The Legislature established the Council on Higher Education Policy Goals, Performance and Accountability last winter to bring together state education, labor and economic development officials to work with the governor and members of the Legislature on common interests. It met for the first time Wednesday.
Lawmakers directed that the council meet in 2013 and 2014 to monitor progress on increasing graduates of posthigh school education and increasing the growth capacity of the state’s economy.
Starting in 2015, the council for the first time will set a four-year plan that coincides with the next four-year term of office for the governor that also begins in 2015.
The Legislature used the work of a legislative study committee that had met in 2012 as the basis for creating the 19-member council.
Neither of the two lawmakers who headed the study, Sen. Russ Olson, R-Wentworth, and Rep. Tad Perry, R-Fort Pierre, remains in the Legislature.
Perry attended the council meeting Wednesday.
He said the state constitution established the Board of Regents, whose members manage the state universities, but doesn’t set specific goals.
The constitution also doesn’t mention the system of four technical schools that are managed by local school boards and operate within the general supervision of the state Board of Education.
The result has been reaction to whatever issue demands attention in a given year. Perry saw it firsthand as the regents’ executive director for 15 years prior to his final retirement in 2009.
“You can’t sustain a policy direction if you do that,” he said.
The five-year trend for the universities shows more degree majors awarded at each of the six campuses during that span and an overall increase from 5,746 in fiscal 2009 to 6,711 in fiscal 2013, which ended June 30.
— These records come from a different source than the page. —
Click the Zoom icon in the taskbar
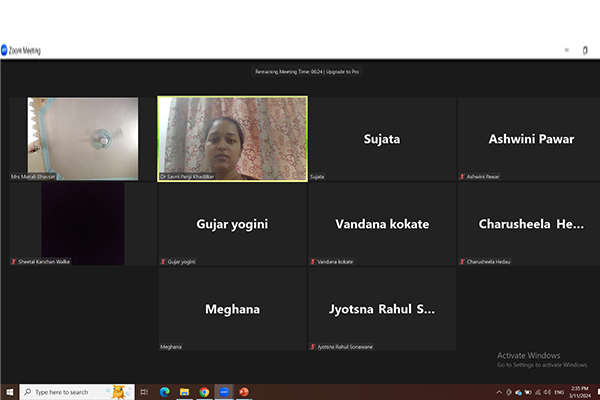This screenshot has height=400, width=600. (224, 392)
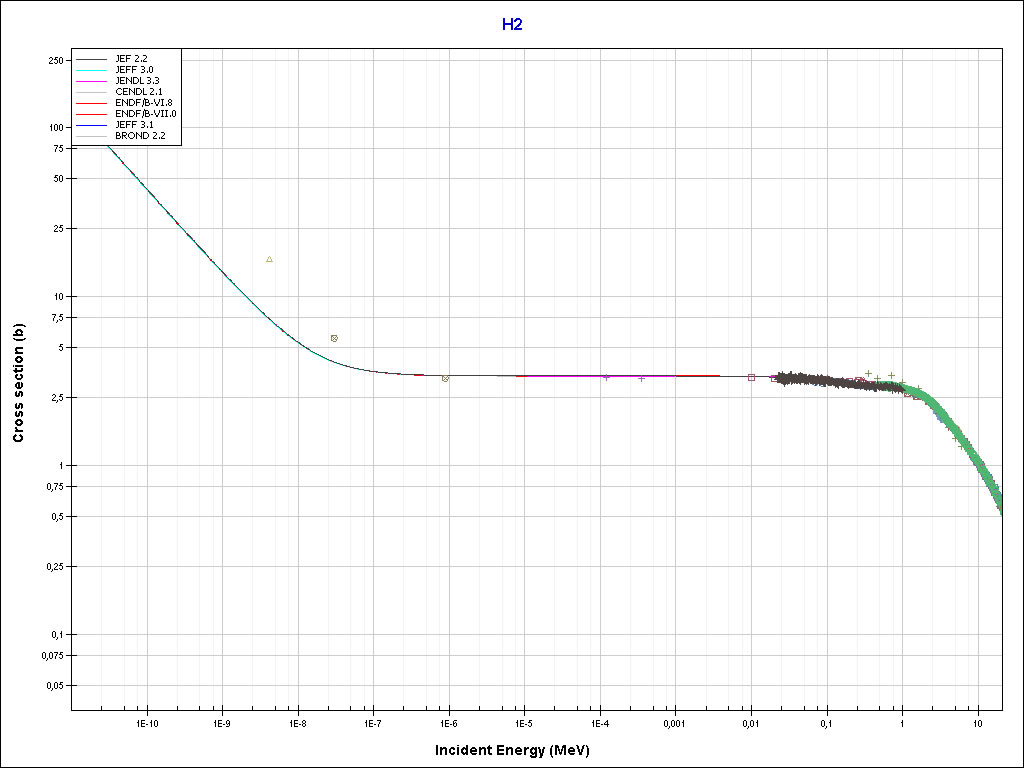Image resolution: width=1024 pixels, height=768 pixels.
Task: Select the ENDF/B-VII.0 legend label
Action: [146, 113]
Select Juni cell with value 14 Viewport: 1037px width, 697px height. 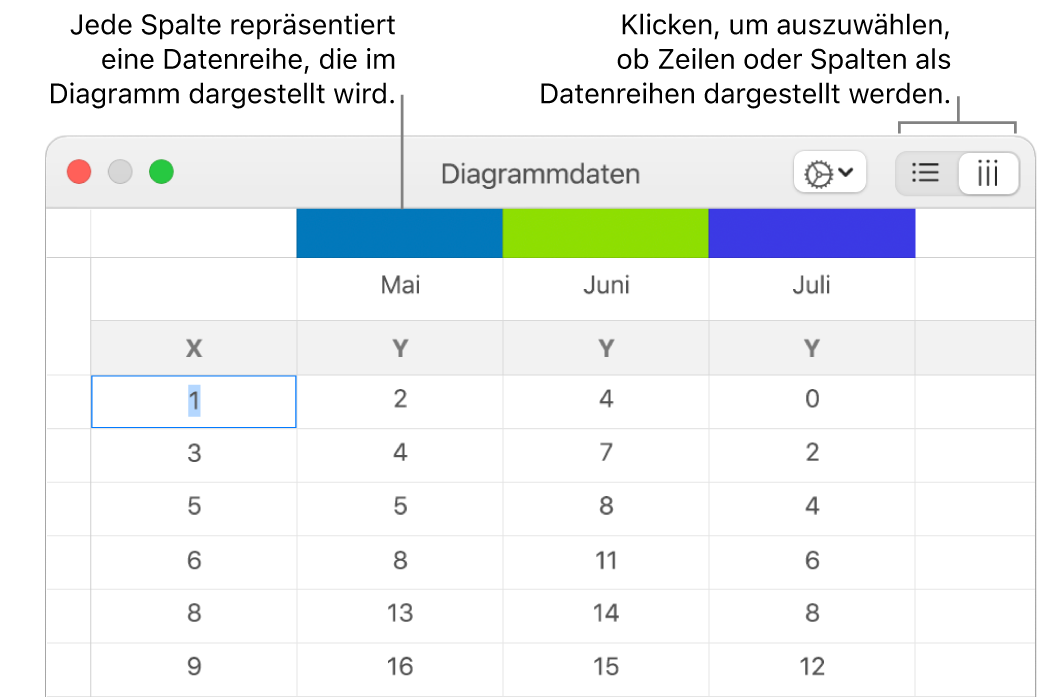(606, 613)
The technical institutes’ report used a different format. It showed a general trend of more graduates for the four campuses in total, increasing from 1,875 in 2007 to 2,312 in 2012.
The individual numbers bounced around, depending on the campus and the year.
Only Western Dakota Technical Institute at Rapid City had fewer graduates — 318 — in 2012 than in 2007, when there were 320.
The accountability reports also presented other statistics such as retention, remediation, graduate placement, degrees awarded to at-risk students and affordability.
The council will meet again in December 2014.
The next round of reports will look deeper at American Indian participation, the 20-plus percent of high school students who don’t go to post-secondary institutions, high-need occupations, affordability and remediation.